We struck the first chords. I heard Stix project extremely well (that girl don't need to guitar pick man). We were on it. Then I opened my mouth for the first words. CRACK!!! I cracked on the FIRST note. LOL SOOO EMBARRASSING. But once that happened I was like..."Lord, now this is REALLY for you cuz I do NOT want to think about what everything else is thinking!!" LMBO So I kept singing, closed my eyes, listened to the guitar sick-wit-it-ness of Stix, and dedicated every word to God.

And there you have it. We ministered. We worshiped. We played for our church family.

Sidenote: Why is it always so hard to play for the folks you know real well?? Its strange really. Shouldn't they be those people that you have no fear to play in front of? My philosophy? Nope. I can play all day in front of random crowds because I don't know them folks. I probably won't ever see them again (at least that's what I tell myself).
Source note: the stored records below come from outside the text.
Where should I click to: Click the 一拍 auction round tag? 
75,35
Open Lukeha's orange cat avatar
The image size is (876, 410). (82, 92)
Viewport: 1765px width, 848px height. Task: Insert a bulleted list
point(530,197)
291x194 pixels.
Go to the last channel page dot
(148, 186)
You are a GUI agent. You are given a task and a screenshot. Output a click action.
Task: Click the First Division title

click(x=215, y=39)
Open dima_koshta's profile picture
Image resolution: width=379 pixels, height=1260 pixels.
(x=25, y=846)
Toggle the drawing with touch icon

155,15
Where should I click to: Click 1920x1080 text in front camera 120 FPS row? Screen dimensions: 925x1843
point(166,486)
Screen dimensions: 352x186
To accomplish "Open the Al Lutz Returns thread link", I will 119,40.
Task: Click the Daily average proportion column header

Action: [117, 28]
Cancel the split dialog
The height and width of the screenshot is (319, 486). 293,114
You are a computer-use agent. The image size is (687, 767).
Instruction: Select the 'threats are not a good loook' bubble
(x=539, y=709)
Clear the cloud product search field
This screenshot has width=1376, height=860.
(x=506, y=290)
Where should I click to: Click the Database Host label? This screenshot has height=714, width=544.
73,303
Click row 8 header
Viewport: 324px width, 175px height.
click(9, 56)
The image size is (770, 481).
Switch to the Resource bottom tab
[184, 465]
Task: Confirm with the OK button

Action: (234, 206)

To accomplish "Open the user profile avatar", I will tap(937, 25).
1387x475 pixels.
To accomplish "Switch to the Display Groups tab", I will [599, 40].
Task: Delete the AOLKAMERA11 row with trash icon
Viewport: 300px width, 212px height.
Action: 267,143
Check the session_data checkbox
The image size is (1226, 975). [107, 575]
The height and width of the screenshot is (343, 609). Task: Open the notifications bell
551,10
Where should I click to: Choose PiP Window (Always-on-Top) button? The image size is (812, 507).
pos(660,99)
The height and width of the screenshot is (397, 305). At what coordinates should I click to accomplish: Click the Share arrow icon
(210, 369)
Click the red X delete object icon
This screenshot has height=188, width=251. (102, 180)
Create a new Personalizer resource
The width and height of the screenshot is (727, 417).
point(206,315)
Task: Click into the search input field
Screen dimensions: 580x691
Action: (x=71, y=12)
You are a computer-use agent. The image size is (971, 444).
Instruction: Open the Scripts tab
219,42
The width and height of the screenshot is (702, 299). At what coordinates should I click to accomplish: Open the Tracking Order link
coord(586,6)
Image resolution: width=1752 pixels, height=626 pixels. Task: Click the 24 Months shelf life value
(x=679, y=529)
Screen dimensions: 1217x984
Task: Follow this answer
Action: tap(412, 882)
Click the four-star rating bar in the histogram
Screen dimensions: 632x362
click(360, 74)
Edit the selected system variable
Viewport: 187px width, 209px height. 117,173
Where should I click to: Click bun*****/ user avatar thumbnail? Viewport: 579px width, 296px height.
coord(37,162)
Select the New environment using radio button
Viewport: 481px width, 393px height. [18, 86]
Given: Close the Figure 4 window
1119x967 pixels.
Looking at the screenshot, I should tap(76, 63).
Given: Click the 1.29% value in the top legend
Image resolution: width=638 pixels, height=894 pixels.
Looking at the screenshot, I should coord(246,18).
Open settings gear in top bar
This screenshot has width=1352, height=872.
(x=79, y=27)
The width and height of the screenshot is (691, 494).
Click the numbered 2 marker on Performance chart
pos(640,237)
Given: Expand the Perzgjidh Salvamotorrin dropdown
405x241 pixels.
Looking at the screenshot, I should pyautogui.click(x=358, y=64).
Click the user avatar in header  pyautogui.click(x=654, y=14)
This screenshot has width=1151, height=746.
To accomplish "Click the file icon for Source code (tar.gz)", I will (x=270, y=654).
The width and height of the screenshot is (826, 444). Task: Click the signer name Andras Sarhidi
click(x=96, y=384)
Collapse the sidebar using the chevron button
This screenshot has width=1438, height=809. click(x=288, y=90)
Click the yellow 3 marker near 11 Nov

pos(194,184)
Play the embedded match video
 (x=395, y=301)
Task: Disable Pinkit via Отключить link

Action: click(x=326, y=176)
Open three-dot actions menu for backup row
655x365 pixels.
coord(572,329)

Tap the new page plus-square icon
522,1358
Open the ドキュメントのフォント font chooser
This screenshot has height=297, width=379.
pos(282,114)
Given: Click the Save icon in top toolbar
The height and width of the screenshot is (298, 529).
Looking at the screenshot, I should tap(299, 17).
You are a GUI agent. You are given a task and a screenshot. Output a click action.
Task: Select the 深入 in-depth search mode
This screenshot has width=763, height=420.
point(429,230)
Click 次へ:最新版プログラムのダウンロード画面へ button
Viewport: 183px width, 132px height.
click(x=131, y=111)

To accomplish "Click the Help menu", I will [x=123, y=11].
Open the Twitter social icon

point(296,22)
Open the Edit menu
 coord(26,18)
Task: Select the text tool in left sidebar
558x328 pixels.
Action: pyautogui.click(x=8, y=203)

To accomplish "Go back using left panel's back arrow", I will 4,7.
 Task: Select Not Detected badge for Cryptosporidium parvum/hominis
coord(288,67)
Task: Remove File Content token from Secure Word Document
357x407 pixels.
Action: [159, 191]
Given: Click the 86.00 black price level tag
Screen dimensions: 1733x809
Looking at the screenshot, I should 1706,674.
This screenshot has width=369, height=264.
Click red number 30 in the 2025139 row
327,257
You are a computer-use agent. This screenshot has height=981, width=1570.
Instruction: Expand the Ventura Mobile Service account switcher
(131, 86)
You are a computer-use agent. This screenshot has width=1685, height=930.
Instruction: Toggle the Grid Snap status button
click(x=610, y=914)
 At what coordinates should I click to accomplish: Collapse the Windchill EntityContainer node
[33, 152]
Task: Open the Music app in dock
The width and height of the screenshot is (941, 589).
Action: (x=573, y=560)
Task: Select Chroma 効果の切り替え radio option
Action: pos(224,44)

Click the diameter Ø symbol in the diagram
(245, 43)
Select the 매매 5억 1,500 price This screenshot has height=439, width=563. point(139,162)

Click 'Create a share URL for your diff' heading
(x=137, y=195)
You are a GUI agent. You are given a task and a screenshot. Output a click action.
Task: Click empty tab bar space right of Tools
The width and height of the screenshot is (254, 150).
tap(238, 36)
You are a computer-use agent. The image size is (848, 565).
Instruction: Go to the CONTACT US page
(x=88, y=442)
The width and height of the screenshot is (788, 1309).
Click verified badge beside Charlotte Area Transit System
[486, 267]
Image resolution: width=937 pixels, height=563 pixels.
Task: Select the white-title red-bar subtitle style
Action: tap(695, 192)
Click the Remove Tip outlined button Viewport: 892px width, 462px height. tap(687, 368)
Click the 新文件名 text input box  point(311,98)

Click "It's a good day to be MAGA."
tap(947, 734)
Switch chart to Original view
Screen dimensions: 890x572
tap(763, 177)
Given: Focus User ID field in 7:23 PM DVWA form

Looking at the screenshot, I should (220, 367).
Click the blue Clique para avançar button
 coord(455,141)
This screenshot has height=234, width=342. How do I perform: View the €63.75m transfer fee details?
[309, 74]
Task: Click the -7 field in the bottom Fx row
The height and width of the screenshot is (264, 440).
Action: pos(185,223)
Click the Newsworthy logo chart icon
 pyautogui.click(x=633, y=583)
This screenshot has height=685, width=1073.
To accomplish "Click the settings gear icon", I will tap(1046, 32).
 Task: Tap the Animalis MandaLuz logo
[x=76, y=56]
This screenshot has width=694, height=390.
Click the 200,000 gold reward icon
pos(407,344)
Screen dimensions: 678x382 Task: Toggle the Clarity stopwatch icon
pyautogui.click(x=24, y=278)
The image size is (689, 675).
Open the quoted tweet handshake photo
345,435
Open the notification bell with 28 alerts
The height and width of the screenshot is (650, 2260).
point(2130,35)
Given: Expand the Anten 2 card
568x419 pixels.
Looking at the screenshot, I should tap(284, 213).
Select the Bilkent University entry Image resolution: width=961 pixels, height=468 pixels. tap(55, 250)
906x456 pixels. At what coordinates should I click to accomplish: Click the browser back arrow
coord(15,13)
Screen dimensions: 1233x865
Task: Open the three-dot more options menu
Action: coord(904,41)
But when its at home...its a different story. You will see them next week! It really didn't help when Sophie was like..."you need to be prepared, cuz they will 'critique the mess outta you'." No she didn't actually say "critique", but you get the idea. We needed to be on point.

Ladies and gents, we did well. I'm very proud of our performance. I am very grateful that I was able to concentrate on God during that song instead of the people. Then after service several people came to us and told us how well we did. There was one lady in particular who I had never seen before. She was one of our fair skinned sisters in the Lord (lol) and she saw me walking out the front door. She stopped and said "y'all did so well." I told her thanks, then she looked at me with his super intense look and was like..."no. seriously. Thank you! Thank you for your words and your worship. Thank you" I didn't know exactly what to say. I hugged her, smiled, and walked away. I was floored that this simple song could touch someone like that.

We played during second service as well. I COMPLETELY changed the words around, changing the order of thangs, added some stuff, deleted some stuff..oops But Stix was right there, ready to play and catch whatever was being tossed out. I was pleased with both performances.

What's next?

Stix wisely said on the way home..."we need more songs." LOL and I couldn't agree more. We can't keep playing the same ones. We've got like 7 oringal songs total, 3 or 4 strong ones, and then a few covers. Soo...yup, we need to get to writin.

All in all...Sunday was a very long, long, and satisfying day.


*God doesn't need some grandiose production. But just our pure hearts focused on Him, giving of ourselves unselfishly*

I also have 2 REALLY big opportunities in the horizon that would get me out of this sameness of everyday. They both came out of nowhere, could get me out of the routine that I've grown accustomed to, and involved working with some really great people. Both opportunities would fulfill separate dreams of mine. I can't wait to blog about them, but of course, I'll wait until they're official. I love God.